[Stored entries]
=== Section Start ===
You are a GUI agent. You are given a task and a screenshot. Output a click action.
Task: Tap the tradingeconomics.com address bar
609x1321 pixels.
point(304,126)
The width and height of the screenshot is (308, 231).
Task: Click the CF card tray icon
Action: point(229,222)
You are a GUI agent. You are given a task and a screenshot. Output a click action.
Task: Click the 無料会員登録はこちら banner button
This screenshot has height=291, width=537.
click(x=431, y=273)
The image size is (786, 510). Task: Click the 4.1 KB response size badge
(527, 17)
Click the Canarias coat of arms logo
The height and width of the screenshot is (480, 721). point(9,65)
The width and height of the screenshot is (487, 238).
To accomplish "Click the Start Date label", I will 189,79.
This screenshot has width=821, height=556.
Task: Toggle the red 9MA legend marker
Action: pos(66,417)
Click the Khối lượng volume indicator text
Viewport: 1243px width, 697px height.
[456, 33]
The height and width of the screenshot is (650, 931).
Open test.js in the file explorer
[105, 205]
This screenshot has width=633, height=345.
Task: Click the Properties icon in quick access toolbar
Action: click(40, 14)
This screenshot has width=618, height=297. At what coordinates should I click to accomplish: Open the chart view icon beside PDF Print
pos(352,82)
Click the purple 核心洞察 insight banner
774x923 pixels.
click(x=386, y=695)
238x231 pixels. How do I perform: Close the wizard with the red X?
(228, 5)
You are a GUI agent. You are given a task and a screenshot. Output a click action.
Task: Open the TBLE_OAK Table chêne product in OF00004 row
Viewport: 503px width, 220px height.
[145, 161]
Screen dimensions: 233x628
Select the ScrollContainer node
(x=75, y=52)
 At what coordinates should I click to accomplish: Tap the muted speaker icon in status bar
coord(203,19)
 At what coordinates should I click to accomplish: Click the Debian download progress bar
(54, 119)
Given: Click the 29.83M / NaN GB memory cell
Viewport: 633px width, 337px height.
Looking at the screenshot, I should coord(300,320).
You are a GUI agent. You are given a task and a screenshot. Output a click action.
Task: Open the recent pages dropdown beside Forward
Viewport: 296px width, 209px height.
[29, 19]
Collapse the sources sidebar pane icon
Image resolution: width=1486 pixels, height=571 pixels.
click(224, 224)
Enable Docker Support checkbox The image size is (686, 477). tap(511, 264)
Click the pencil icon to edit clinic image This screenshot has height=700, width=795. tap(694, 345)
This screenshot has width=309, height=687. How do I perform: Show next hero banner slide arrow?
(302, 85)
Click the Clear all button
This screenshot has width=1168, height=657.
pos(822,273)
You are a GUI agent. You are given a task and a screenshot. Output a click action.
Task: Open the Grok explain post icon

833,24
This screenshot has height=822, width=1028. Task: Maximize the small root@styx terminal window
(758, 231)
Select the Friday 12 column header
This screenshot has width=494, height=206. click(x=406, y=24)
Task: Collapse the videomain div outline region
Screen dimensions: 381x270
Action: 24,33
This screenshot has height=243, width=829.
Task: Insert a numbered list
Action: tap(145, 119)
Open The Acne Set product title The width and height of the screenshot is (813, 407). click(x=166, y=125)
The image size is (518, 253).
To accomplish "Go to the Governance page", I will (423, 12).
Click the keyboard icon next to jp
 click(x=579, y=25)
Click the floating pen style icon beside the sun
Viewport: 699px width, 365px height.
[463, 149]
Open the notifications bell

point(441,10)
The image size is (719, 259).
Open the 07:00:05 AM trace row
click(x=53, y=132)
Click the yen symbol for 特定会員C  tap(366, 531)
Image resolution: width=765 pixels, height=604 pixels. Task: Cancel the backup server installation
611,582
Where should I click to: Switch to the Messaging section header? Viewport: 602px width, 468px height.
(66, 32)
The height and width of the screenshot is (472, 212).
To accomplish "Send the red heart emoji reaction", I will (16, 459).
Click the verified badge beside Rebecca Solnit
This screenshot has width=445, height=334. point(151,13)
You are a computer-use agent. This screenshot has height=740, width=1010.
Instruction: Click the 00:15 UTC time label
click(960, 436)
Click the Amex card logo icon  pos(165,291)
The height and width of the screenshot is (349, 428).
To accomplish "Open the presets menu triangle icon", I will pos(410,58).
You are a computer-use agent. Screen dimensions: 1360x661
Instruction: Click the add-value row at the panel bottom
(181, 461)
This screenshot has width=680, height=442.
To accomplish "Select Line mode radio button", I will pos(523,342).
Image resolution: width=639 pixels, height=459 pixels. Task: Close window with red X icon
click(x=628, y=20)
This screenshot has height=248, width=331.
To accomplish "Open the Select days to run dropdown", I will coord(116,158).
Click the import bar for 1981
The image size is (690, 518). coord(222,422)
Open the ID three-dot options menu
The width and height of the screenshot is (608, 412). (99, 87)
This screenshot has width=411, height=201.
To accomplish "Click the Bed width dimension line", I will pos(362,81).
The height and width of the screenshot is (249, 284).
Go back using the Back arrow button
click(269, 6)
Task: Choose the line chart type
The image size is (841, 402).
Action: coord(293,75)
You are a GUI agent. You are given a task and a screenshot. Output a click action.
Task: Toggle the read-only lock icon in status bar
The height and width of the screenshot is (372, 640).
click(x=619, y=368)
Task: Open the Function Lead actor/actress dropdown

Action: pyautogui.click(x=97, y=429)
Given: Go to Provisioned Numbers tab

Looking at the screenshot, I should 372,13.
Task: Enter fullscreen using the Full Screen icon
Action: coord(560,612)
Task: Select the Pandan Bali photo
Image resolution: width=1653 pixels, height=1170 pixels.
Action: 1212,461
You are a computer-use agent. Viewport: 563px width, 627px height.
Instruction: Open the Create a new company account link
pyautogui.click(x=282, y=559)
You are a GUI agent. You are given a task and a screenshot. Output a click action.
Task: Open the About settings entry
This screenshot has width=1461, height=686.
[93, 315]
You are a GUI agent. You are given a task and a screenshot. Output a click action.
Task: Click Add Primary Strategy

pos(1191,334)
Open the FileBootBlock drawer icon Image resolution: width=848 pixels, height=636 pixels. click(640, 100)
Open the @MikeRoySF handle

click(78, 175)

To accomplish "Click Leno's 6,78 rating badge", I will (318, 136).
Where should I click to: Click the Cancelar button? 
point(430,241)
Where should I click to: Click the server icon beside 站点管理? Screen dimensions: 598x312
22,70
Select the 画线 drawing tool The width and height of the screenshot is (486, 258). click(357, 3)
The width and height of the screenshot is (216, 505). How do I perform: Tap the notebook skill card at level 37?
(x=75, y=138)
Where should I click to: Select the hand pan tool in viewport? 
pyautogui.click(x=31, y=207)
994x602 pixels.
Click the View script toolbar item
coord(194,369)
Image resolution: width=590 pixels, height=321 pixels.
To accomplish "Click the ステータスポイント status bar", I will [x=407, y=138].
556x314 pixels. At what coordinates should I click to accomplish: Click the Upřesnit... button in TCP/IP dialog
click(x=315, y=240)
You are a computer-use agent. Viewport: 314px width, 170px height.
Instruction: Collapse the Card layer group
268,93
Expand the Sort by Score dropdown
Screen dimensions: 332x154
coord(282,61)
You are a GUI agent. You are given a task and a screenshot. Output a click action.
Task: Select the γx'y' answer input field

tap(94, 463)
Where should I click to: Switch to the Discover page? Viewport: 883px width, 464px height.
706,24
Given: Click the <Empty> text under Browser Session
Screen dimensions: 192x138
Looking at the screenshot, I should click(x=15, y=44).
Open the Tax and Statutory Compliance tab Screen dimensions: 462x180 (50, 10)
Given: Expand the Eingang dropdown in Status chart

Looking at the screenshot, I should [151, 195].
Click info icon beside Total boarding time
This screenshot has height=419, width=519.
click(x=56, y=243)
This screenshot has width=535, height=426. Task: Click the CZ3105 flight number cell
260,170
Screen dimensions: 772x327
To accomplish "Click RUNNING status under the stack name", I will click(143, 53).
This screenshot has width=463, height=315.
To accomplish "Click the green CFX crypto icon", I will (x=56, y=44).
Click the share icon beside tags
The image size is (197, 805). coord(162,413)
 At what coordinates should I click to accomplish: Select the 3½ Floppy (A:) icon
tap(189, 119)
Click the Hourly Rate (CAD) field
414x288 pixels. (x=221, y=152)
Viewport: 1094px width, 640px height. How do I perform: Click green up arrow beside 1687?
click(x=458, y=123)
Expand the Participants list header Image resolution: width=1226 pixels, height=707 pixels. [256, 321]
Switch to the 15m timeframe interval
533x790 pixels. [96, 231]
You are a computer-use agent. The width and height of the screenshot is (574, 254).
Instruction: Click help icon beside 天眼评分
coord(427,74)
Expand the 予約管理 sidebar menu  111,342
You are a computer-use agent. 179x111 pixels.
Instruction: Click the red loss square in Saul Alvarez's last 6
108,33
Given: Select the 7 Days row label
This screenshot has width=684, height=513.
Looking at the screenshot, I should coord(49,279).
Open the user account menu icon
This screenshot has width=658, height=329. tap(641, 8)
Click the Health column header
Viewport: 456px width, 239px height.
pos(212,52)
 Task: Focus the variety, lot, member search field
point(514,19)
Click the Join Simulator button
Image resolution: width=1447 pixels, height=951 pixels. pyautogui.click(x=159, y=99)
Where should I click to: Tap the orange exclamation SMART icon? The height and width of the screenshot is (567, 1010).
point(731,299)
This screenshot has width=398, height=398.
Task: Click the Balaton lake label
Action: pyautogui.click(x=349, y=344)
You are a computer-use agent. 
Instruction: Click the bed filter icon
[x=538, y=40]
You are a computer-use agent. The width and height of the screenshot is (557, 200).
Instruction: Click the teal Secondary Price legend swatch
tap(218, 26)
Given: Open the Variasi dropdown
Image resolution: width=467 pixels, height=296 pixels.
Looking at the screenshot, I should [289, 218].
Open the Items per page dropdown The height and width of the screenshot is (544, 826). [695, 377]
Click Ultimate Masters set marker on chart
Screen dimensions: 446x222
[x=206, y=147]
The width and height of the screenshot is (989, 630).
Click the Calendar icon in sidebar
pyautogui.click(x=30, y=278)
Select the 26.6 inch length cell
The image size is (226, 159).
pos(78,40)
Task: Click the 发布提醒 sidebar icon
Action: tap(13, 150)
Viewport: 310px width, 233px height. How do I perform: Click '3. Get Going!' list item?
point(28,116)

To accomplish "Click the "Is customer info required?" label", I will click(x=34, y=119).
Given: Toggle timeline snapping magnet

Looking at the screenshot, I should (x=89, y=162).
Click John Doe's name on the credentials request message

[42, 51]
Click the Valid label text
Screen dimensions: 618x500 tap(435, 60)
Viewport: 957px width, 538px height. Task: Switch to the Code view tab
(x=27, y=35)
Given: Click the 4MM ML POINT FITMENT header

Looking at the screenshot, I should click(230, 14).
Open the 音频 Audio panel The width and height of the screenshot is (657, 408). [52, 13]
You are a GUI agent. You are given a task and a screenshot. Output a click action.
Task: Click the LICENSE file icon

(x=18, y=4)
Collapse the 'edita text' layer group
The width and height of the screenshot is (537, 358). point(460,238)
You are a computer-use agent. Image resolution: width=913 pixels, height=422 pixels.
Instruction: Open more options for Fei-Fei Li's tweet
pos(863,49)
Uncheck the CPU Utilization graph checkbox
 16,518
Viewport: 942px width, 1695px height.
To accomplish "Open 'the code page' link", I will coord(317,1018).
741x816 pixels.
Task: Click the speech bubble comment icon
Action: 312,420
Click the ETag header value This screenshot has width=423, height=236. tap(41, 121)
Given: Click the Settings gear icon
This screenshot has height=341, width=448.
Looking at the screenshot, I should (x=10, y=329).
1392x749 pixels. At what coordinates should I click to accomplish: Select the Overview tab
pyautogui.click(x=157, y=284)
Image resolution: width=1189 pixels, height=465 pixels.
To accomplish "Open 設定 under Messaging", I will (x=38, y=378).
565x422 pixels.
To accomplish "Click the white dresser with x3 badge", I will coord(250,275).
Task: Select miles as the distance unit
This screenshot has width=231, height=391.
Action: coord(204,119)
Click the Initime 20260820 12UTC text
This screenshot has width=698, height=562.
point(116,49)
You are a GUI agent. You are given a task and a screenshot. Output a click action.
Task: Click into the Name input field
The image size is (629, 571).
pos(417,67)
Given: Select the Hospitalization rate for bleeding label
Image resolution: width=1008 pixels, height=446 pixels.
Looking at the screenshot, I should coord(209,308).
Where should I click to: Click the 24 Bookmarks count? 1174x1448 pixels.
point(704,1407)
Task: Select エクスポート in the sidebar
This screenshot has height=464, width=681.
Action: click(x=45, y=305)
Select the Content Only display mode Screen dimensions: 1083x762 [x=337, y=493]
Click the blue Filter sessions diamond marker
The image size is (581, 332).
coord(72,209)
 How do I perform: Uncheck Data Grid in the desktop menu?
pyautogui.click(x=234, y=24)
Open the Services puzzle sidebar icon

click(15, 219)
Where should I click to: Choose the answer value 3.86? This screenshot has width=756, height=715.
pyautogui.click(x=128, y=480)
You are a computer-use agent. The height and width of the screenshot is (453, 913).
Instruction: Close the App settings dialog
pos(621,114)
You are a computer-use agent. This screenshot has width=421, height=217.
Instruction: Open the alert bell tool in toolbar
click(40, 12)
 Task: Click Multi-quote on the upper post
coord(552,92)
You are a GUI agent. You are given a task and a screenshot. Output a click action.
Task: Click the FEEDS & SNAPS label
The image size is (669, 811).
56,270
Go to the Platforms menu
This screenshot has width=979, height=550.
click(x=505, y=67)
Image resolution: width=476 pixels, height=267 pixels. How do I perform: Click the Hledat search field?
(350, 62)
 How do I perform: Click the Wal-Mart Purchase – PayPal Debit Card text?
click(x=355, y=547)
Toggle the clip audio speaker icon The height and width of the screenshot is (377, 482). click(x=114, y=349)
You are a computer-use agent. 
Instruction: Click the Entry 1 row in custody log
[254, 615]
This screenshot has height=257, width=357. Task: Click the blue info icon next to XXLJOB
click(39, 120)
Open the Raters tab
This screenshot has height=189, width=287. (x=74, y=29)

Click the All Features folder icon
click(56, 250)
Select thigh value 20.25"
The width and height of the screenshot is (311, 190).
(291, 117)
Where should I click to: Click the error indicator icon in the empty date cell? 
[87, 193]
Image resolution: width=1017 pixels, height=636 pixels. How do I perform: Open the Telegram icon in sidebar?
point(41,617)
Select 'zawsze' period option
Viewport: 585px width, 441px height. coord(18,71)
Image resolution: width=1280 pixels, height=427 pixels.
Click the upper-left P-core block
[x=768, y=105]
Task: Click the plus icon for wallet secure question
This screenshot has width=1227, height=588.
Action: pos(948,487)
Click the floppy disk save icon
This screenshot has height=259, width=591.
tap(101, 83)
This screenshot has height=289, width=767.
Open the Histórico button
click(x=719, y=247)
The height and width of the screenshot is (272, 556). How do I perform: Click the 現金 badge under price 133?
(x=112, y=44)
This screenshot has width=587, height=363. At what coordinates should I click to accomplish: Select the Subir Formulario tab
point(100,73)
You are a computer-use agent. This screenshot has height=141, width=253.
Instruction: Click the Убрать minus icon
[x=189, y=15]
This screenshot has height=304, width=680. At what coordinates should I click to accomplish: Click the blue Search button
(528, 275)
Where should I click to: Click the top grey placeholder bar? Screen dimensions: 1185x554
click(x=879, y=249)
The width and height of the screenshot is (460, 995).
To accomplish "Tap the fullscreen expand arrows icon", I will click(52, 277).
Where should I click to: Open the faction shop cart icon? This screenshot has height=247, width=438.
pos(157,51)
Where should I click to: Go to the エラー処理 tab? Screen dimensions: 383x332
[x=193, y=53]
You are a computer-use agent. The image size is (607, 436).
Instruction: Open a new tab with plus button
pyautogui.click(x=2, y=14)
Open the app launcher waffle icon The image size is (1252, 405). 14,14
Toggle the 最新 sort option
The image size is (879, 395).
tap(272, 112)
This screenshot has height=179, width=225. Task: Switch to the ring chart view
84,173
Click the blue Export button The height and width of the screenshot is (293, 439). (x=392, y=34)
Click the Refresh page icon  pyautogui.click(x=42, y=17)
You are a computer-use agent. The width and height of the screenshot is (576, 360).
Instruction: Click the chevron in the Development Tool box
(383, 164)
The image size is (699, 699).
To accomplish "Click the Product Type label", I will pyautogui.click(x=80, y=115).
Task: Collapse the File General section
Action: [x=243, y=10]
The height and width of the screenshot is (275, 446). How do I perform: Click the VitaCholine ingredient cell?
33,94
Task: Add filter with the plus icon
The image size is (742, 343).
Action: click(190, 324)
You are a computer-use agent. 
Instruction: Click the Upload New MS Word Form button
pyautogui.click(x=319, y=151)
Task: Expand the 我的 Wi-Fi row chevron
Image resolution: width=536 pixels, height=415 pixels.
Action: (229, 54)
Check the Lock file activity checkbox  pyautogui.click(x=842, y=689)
=== Section End ===
Looking at the entries above, can you reproduce exactly the lines from the one that holds "Task: Select エクスポート in the sidebar" through the one that holds "You are a computer-use agent. The height", and only those?

## [PROBLEM SOLUTION]
Task: Select エクスポート in the sidebar
This screenshot has height=464, width=681.
Action: click(x=45, y=305)
Select the Content Only display mode Screen dimensions: 1083x762 [x=337, y=493]
Click the blue Filter sessions diamond marker
The image size is (581, 332).
coord(72,209)
 How do I perform: Uncheck Data Grid in the desktop menu?
pyautogui.click(x=234, y=24)
Open the Services puzzle sidebar icon

click(15, 219)
Where should I click to: Choose the answer value 3.86? This screenshot has width=756, height=715.
pyautogui.click(x=128, y=480)
You are a computer-use agent. The height and width of the screenshot is (453, 913).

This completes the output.